**Excerpt provided:**
────────────────

Nitrogen technology showcase

Nitrogen technology showcase

We highlight recent production advances and innovations in nitrogen fertilizer production from Casale and Stamicarbon, two global leaders in process technology.

Matteo Fumagalli

CASALE

HYPER-U – a novel high efficiency self-stripping urea process

Since the 1970s, the ammonia or self-stripping process has offered an alternative to the CO2 -stripping process for urea synthesis, and is valued for its competitive energy consumption and operational costs.

The CO2 -stripping process decomposes carbamate at synthesis pressure using CO2 . The self-stripping process, meanwhile, relies on heating and requires purification at medium pressure (MP) due to the presence of excess ammonia in the urea solution.

The self-stripping process, although initially viewed as more complex than CO2 – stripping, was later successfully adopted because of its efficient steam consumption and ease of operation. The advantages of self-stripping process include its:

• Horizontal layout
• Smaller high-pressure equipment
• Reliable operation
• Excellent energy performance.

It does have some drawbacks, however, such as the need for dual-pressure purification stages, separate ammonia recovery, and the requirement for noble materials in the HP stripper.

The introduction of heat recovery from medium-pressure carbamate vapour resulted in a major improvement in the steam consumption of the self-stripping process. This type heat integration became standard in new and revamped plants in the 1990s. Since then, however, no significant improvements in energy optimisation have been made, with this seemingly having reached a plateau.

Modern CO2 -stripping processes include a medium-pressure purification stage as a key feature to lower their medium-pressure (MP) steam consumption. Any further improvement in the efficiency of self-stripping is a challenge as it requires further reductions in MP steam consumption in the HP stripper without destabilising the steam network. This is only possible by dramatically improving heat recovery. Indeed, heat recovery must nearly double to compete with the best CO2 -stripping processes.

Casale has now developed an improved self-stripping process, known as HYPER-U, that cuts medium-pressure steam consumption further and reduces cooling water needs. The main innovation is the introduction of an additional carbamate decomposition step before the conventional medium-pressure section. This enhances heat recovery while reducing low-pressure (LP) steam and cooling water needs.

HYPER-U process

The most innovative features of HYPER-U are the ‘hybrid-stripping’ and ‘combi-reactor’ concepts.

The HYPER-U process adopts a hybrid approach that blends the best aspects of both CO2 -stripping and self-stripping processes, resulting in much higher efficiency. A minor portion of CO2 is fed to the bottom of the high pressure (HP) stripper. This drastically lowers the amount of ammonia that needs to recovered at medium-pressure by reducing the amount of free ammonia in the urea solution leaving the HP section (simplified flowsheet, Figure 1). This in turn favours greater heat recovery by allowing the condensation of carbamate vapour at a higher temperature profile.

────────────────

**Data rows:**
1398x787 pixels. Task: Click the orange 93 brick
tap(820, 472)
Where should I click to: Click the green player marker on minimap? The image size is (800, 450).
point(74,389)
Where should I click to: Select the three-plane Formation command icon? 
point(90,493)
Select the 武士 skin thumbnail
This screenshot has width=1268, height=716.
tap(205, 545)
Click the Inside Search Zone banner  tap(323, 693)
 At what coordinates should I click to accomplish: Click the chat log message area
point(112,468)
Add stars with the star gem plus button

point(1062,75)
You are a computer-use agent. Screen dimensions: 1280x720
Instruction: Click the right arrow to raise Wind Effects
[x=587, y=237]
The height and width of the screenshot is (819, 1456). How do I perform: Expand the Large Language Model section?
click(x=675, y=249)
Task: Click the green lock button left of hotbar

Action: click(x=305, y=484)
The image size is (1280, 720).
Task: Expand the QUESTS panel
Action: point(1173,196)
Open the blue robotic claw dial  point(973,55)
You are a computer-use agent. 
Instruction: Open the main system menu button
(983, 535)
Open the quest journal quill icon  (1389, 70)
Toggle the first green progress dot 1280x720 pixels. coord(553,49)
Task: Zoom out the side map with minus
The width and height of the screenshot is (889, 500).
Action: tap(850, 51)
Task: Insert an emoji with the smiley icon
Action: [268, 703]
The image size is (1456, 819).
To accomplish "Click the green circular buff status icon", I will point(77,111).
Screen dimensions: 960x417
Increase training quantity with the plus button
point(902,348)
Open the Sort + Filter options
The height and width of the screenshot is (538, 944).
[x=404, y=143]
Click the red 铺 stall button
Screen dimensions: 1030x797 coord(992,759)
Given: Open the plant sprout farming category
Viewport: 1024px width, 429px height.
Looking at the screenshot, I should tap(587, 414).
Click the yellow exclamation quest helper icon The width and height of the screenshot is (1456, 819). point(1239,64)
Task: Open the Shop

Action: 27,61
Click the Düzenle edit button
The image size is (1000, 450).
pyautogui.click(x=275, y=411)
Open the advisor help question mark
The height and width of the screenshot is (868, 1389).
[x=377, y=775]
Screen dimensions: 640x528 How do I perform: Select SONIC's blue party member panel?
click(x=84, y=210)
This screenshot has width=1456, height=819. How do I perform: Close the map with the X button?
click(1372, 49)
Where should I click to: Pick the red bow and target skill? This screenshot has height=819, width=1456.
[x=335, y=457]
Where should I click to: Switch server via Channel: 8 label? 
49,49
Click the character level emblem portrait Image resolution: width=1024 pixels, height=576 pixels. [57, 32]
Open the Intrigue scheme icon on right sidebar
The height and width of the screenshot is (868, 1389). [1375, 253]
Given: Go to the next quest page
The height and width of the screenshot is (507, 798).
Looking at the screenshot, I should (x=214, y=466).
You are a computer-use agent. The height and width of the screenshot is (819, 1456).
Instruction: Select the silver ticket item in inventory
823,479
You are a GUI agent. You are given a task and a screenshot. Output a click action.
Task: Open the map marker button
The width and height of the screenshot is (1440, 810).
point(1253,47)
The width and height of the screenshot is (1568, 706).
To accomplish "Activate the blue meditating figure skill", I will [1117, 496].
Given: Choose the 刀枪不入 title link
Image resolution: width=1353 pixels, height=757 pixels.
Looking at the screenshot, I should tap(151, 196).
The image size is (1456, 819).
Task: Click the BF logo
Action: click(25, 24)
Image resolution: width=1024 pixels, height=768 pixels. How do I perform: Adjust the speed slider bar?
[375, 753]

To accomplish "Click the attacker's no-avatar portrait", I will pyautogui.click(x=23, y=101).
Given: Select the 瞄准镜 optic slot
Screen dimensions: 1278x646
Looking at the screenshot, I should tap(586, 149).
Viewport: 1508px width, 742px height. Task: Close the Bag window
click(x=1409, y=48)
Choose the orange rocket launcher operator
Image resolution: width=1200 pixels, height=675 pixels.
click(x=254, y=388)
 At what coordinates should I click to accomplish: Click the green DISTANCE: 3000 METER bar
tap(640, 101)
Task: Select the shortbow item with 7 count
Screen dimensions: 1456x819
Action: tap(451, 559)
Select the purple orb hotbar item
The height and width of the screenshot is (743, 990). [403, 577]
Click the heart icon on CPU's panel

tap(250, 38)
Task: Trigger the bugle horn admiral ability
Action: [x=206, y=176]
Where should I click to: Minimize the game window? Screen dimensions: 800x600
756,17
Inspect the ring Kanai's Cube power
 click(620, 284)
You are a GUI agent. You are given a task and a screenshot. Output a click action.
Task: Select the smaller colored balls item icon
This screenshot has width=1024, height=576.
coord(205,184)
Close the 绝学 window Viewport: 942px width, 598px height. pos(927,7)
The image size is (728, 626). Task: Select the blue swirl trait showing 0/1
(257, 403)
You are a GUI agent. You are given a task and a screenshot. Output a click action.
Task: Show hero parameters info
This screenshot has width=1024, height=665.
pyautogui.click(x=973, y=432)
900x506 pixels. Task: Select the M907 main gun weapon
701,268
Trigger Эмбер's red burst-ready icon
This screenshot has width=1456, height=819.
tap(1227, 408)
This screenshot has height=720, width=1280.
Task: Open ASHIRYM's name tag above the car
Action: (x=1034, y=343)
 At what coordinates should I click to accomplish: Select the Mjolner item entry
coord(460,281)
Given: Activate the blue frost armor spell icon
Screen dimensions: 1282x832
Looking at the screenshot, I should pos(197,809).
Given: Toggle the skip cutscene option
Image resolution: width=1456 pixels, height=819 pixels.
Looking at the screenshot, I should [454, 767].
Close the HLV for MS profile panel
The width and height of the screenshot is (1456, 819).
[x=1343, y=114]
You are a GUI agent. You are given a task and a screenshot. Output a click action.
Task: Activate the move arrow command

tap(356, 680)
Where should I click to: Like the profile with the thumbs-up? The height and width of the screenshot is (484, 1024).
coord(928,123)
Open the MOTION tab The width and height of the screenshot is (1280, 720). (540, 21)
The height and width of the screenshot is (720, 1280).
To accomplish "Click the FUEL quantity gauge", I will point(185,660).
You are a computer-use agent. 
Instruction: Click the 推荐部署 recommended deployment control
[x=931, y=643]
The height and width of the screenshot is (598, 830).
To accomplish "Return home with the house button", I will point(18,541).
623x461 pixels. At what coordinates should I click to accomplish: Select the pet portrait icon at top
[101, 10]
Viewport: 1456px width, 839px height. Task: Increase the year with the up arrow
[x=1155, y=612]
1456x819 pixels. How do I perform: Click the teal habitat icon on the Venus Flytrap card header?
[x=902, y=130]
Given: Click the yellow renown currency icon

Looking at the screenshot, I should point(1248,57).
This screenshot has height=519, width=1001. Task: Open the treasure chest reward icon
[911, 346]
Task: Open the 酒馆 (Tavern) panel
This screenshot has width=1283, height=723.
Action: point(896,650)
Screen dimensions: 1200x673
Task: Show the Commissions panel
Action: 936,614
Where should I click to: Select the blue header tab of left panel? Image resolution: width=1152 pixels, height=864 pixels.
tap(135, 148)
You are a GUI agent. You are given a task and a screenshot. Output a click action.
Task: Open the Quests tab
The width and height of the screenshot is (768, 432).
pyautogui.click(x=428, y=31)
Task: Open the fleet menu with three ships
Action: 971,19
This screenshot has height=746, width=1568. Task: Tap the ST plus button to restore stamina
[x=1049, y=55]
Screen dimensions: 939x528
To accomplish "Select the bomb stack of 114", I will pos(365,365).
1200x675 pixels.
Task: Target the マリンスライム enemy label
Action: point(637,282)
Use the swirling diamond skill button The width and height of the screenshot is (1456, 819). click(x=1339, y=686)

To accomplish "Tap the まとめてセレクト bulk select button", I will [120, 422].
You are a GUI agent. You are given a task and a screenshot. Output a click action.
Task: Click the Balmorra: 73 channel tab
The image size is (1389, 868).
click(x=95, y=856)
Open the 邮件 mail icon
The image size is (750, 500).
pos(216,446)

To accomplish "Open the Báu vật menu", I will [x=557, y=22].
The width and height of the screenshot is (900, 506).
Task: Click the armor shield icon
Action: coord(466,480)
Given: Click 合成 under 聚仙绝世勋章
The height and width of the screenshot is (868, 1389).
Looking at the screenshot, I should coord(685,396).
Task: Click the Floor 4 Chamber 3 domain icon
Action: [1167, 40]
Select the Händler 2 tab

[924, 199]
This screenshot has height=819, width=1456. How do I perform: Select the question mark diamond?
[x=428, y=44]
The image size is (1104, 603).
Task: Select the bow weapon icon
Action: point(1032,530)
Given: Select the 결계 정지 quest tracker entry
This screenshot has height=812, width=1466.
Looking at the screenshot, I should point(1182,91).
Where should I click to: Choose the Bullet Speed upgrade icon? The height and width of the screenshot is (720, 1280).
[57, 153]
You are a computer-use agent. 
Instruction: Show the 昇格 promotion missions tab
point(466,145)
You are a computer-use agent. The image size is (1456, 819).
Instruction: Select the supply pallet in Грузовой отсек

────────────────

**Problems and tasks:**
1. Using the nitrogen technology showcase, answer:
(a) Since which decade has the self-stripping process offered an alternative to the CO2-stripping process?
(b) In which decade did heat integration from medium-pressure carbamate vapour become standard in new and revamped plants?
(c) Which two concepts are named as the most innovative features of HYPER-U?
2. Rewrite the part of the nitrogen technology showcase that opens with the words "Since the 1970s, the" and closes with "Excellent energy performance.", replacing "Reliable" with "Dependable".
You won't need the data to do this.

**Results by task:**
1.
(a) The 1970s.
(b) The 1990s.
(c) The "hybrid-stripping" and "combi-reactor" concepts.

2.
Since the 1970s, the ammonia or self-stripping process has offered an alternative to the CO2 -stripping process for urea synthesis, and is valued for its competitive energy consumption and operational costs.

The CO2 -stripping process decomposes carbamate at synthesis pressure using CO2 . The self-stripping process, meanwhile, relies on heating and requires purification at medium pressure (MP) due to the presence of excess ammonia in the urea solution.

The self-stripping process, although initially viewed as more complex than CO2 – stripping, was later successfully adopted because of its efficient steam consumption and ease of operation. The advantages of self-stripping process include its:

• Horizontal layout
• Smaller high-pressure equipment
• Dependable operation
• Excellent energy performance.